Render the rows below as a numbered list, leaving out any blank lines.
■ ■ ■ ■
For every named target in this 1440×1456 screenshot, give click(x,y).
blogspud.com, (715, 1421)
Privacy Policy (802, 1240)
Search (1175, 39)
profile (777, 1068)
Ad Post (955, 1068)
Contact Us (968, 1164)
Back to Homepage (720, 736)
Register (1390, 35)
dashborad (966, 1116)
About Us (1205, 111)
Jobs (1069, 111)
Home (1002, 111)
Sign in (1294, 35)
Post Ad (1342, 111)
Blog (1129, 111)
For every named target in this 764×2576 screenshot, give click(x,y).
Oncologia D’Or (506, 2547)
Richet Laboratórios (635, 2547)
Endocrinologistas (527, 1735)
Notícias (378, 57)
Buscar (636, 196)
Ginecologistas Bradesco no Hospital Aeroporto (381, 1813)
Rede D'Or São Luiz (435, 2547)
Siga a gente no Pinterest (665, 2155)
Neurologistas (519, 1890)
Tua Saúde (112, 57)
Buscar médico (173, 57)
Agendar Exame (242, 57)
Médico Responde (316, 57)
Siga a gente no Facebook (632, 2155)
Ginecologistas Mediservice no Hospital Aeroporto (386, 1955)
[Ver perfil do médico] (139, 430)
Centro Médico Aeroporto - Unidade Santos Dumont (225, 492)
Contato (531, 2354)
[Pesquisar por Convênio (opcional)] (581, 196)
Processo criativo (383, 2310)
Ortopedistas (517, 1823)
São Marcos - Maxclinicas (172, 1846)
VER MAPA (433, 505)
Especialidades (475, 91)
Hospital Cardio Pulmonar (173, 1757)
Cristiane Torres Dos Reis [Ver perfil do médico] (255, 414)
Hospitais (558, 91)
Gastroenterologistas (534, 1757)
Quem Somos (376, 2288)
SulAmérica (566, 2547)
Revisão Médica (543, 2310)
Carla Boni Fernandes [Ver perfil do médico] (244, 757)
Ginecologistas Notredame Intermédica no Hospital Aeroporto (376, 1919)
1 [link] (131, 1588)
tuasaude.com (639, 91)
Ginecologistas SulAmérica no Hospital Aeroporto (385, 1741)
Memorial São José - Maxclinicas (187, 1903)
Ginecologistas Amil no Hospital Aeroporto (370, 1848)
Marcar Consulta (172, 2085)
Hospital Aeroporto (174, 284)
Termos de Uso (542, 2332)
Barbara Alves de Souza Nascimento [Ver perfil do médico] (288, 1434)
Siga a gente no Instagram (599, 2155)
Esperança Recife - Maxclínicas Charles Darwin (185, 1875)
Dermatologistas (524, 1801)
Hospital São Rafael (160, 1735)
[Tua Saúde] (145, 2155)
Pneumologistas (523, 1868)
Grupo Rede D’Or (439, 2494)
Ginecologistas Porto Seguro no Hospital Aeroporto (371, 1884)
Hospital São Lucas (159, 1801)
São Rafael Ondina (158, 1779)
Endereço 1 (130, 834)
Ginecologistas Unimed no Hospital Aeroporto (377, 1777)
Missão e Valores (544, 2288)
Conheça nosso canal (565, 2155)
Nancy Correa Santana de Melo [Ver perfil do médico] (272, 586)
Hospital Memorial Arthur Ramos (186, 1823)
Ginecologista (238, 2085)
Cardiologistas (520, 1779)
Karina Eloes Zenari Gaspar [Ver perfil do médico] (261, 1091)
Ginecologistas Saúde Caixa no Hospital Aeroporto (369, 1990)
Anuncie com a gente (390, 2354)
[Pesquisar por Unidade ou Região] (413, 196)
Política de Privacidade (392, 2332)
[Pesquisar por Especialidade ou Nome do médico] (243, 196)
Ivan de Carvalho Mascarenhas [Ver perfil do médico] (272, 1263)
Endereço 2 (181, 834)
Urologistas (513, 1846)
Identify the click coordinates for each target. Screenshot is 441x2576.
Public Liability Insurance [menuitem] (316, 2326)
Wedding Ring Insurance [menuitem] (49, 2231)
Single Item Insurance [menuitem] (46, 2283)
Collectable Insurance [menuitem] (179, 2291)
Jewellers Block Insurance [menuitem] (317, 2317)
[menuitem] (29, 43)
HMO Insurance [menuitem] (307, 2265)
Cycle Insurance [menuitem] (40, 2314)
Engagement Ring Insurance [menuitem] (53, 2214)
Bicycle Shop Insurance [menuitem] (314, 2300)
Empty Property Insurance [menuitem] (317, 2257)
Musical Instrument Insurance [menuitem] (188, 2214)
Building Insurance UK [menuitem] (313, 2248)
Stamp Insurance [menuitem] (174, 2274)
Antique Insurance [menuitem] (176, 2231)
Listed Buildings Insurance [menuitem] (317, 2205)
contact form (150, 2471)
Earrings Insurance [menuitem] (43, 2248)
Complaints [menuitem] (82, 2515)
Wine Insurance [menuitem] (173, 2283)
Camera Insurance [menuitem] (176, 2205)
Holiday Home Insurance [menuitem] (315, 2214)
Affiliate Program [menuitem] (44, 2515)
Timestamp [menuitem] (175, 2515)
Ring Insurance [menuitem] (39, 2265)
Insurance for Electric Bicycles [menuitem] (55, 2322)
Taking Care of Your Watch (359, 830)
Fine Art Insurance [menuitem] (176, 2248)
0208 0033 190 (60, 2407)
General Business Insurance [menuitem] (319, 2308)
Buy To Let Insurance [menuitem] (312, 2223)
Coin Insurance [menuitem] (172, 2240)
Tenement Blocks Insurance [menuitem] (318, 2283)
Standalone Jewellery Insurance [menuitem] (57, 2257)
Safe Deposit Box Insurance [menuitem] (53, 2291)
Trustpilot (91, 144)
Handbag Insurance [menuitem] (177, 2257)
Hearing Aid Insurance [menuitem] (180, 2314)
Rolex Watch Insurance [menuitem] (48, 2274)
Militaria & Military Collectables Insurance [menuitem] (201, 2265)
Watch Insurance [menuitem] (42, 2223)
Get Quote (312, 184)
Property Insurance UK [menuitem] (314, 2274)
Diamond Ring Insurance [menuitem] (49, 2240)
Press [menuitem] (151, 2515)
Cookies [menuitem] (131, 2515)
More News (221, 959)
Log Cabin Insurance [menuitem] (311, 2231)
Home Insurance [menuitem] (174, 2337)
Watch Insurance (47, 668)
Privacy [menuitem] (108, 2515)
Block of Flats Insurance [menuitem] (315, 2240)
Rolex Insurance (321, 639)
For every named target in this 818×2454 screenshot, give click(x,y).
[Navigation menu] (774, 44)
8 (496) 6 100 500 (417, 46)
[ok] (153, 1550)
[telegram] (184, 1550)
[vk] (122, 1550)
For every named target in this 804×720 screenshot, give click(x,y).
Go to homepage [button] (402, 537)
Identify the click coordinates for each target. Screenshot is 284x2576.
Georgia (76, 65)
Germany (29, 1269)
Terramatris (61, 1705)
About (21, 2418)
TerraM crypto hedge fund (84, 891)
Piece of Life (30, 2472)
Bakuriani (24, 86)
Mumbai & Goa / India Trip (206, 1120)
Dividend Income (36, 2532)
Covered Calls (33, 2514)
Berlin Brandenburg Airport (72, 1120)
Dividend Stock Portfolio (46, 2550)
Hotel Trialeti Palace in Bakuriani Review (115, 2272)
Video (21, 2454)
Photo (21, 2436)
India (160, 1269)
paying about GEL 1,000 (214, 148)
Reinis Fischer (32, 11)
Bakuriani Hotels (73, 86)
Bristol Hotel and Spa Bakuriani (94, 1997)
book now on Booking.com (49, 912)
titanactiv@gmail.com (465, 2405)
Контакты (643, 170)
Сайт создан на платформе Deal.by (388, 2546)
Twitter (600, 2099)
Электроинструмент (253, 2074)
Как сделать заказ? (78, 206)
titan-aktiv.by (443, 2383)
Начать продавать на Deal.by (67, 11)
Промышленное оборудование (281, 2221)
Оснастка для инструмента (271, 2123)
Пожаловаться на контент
■ ■ ■ ■
* The solution *
1. For every named target in this 1440×1456 screenshot, give click(x,y).
2. blogspud.com, (715, 1421)
3. Privacy Policy (802, 1240)
4. Search (1175, 39)
5. profile (777, 1068)
6. Ad Post (955, 1068)
7. Contact Us (968, 1164)
8. Back to Homepage (720, 736)
9. Register (1390, 35)
10. dashborad (966, 1116)
11. About Us (1205, 111)
12. Jobs (1069, 111)
13. Home (1002, 111)
14. Sign in (1294, 35)
15. Post Ad (1342, 111)
16. Blog (1129, 111)
17. For every named target in this 764×2576 screenshot, give click(x,y).
18. Oncologia D’Or (506, 2547)
19. Richet Laboratórios (635, 2547)
20. Endocrinologistas (527, 1735)
21. Notícias (378, 57)
22. Buscar (636, 196)
23. Ginecologistas Bradesco no Hospital Aeroporto (381, 1813)
24. Rede D'Or São Luiz (435, 2547)
25. Siga a gente no Pinterest (665, 2155)
26. Neurologistas (519, 1890)
27. Tua Saúde (112, 57)
28. Buscar médico (173, 57)
29. Agendar Exame (242, 57)
30. Médico Responde (316, 57)
31. Siga a gente no Facebook (632, 2155)
32. Ginecologistas Mediservice no Hospital Aeroporto (386, 1955)
33. [Ver perfil do médico] (139, 430)
34. Centro Médico Aeroporto - Unidade Santos Dumont (225, 492)
35. Contato (531, 2354)
36. [Pesquisar por Convênio (opcional)] (581, 196)
37. Processo criativo (383, 2310)
38. Ortopedistas (517, 1823)
39. São Marcos - Maxclinicas (172, 1846)
40. VER MAPA (433, 505)
41. Especialidades (475, 91)
42. Hospital Cardio Pulmonar (173, 1757)
43. Cristiane Torres Dos Reis [Ver perfil do médico] (255, 414)
44. Hospitais (558, 91)
45. Gastroenterologistas (534, 1757)
46. Quem Somos (376, 2288)
47. SulAmérica (566, 2547)
48. Revisão Médica (543, 2310)
49. Carla Boni Fernandes [Ver perfil do médico] (244, 757)
50. Ginecologistas Notredame Intermédica no Hospital Aeroporto (376, 1919)
51. 1 [link] (131, 1588)
52. tuasaude.com (639, 91)
53. Ginecologistas SulAmérica no Hospital Aeroporto (385, 1741)
54. Memorial São José - Maxclinicas (187, 1903)
55. Ginecologistas Amil no Hospital Aeroporto (370, 1848)
56. Marcar Consulta (172, 2085)
57. Hospital Aeroporto (174, 284)
58. Termos de Uso (542, 2332)
59. Barbara Alves de Souza Nascimento [Ver perfil do médico] (288, 1434)
60. Siga a gente no Instagram (599, 2155)
61. Esperança Recife - Maxclínicas Charles Darwin (185, 1875)
62. Dermatologistas (524, 1801)
63. Hospital São Rafael (160, 1735)
64. [Tua Saúde] (145, 2155)
65. Pneumologistas (523, 1868)
66. Grupo Rede D’Or (439, 2494)
67. Ginecologistas Porto Seguro no Hospital Aeroporto (371, 1884)
68. Hospital São Lucas (159, 1801)
69. São Rafael Ondina (158, 1779)
70. Endereço 1 (130, 834)
71. Ginecologistas Unimed no Hospital Aeroporto (377, 1777)
72. Missão e Valores (544, 2288)
73. Conheça nosso canal (565, 2155)
74. Nancy Correa Santana de Melo [Ver perfil do médico] (272, 586)
75. Hospital Memorial Arthur Ramos (186, 1823)
76. Ginecologista (238, 2085)
77. Cardiologistas (520, 1779)
78. Karina Eloes Zenari Gaspar [Ver perfil do médico] (261, 1091)
79. Ginecologistas Saúde Caixa no Hospital Aeroporto (369, 1990)
80. Anuncie com a gente (390, 2354)
81. [Pesquisar por Unidade ou Região] (413, 196)
82. Política de Privacidade (392, 2332)
83. [Pesquisar por Especialidade ou Nome do médico] (243, 196)
84. Ivan de Carvalho Mascarenhas [Ver perfil do médico] (272, 1263)
85. Endereço 2 (181, 834)
86. Urologistas (513, 1846)
87. Identify the click coordinates for each target. Screenshot is 441x2576.
88. Public Liability Insurance [menuitem] (316, 2326)
89. Wedding Ring Insurance [menuitem] (49, 2231)
90. Single Item Insurance [menuitem] (46, 2283)
91. Collectable Insurance [menuitem] (179, 2291)
92. Jewellers Block Insurance [menuitem] (317, 2317)
93. [menuitem] (29, 43)
94. HMO Insurance [menuitem] (307, 2265)
95. Cycle Insurance [menuitem] (40, 2314)
96. Engagement Ring Insurance [menuitem] (53, 2214)
97. Bicycle Shop Insurance [menuitem] (314, 2300)
98. Empty Property Insurance [menuitem] (317, 2257)
99. Musical Instrument Insurance [menuitem] (188, 2214)
100. Building Insurance UK [menuitem] (313, 2248)
101. Stamp Insurance [menuitem] (174, 2274)
102. Antique Insurance [menuitem] (176, 2231)
103. Listed Buildings Insurance [menuitem] (317, 2205)
104. contact form (150, 2471)
105. Earrings Insurance [menuitem] (43, 2248)
106. Complaints [menuitem] (82, 2515)
107. Wine Insurance [menuitem] (173, 2283)
108. Camera Insurance [menuitem] (176, 2205)
109. Holiday Home Insurance [menuitem] (315, 2214)
110. Affiliate Program [menuitem] (44, 2515)
111. Timestamp [menuitem] (175, 2515)
112. Ring Insurance [menuitem] (39, 2265)
113. Insurance for Electric Bicycles [menuitem] (55, 2322)
114. Taking Care of Your Watch (359, 830)
115. Fine Art Insurance [menuitem] (176, 2248)
116. 0208 0033 190 (60, 2407)
117. General Business Insurance [menuitem] (319, 2308)
118. Buy To Let Insurance [menuitem] (312, 2223)
119. Coin Insurance [menuitem] (172, 2240)
120. Tenement Blocks Insurance [menuitem] (318, 2283)
121. Standalone Jewellery Insurance [menuitem] (57, 2257)
122. Safe Deposit Box Insurance [menuitem] (53, 2291)
123. Trustpilot (91, 144)
124. Handbag Insurance [menuitem] (177, 2257)
125. Hearing Aid Insurance [menuitem] (180, 2314)
126. Rolex Watch Insurance [menuitem] (48, 2274)
127. Militaria & Military Collectables Insurance [menuitem] (201, 2265)
128. Watch Insurance [menuitem] (42, 2223)
129. Get Quote (312, 184)
130. Property Insurance UK [menuitem] (314, 2274)
131. Diamond Ring Insurance [menuitem] (49, 2240)
132. Press [menuitem] (151, 2515)
133. Cookies [menuitem] (131, 2515)
134. More News (221, 959)
135. Log Cabin Insurance [menuitem] (311, 2231)
136. Home Insurance [menuitem] (174, 2337)
137. Watch Insurance (47, 668)
138. Privacy [menuitem] (108, 2515)
139. Block of Flats Insurance [menuitem] (315, 2240)
140. Rolex Insurance (321, 639)
141. For every named target in this 818×2454 screenshot, give click(x,y).
142. [Navigation menu] (774, 44)
143. 8 (496) 6 100 500 (417, 46)
144. [ok] (153, 1550)
145. [telegram] (184, 1550)
146. [vk] (122, 1550)
147. For every named target in this 804×720 screenshot, give click(x,y).
148. Go to homepage [button] (402, 537)
149. Identify the click coordinates for each target. Screenshot is 284x2576.
150. Georgia (76, 65)
151. Germany (29, 1269)
152. Terramatris (61, 1705)
153. About (21, 2418)
154. TerraM crypto hedge fund (84, 891)
155. Piece of Life (30, 2472)
156. Bakuriani (24, 86)
157. Mumbai & Goa / India Trip (206, 1120)
158. Dividend Income (36, 2532)
159. Covered Calls (33, 2514)
160. Berlin Brandenburg Airport (72, 1120)
161. Dividend Stock Portfolio (46, 2550)
162. Hotel Trialeti Palace in Bakuriani Review (115, 2272)
163. Video (21, 2454)
164. Photo (21, 2436)
165. India (160, 1269)
166. paying about GEL 1,000 (214, 148)
167. Reinis Fischer (32, 11)
168. Bakuriani Hotels (73, 86)
169. Bristol Hotel and Spa Bakuriani (94, 1997)
170. book now on Booking.com (49, 912)
171. titanactiv@gmail.com (465, 2405)
172. Контакты (643, 170)
173. Сайт создан на платформе Deal.by (388, 2546)
174. Twitter (600, 2099)
175. Электроинструмент (253, 2074)
176. Как сделать заказ? (78, 206)
177. titan-aktiv.by (443, 2383)
178. Начать продавать на Deal.by (67, 11)
179. Промышленное оборудование (281, 2221)
180. Оснастка для инструмента (271, 2123)
181. Пожаловаться на контент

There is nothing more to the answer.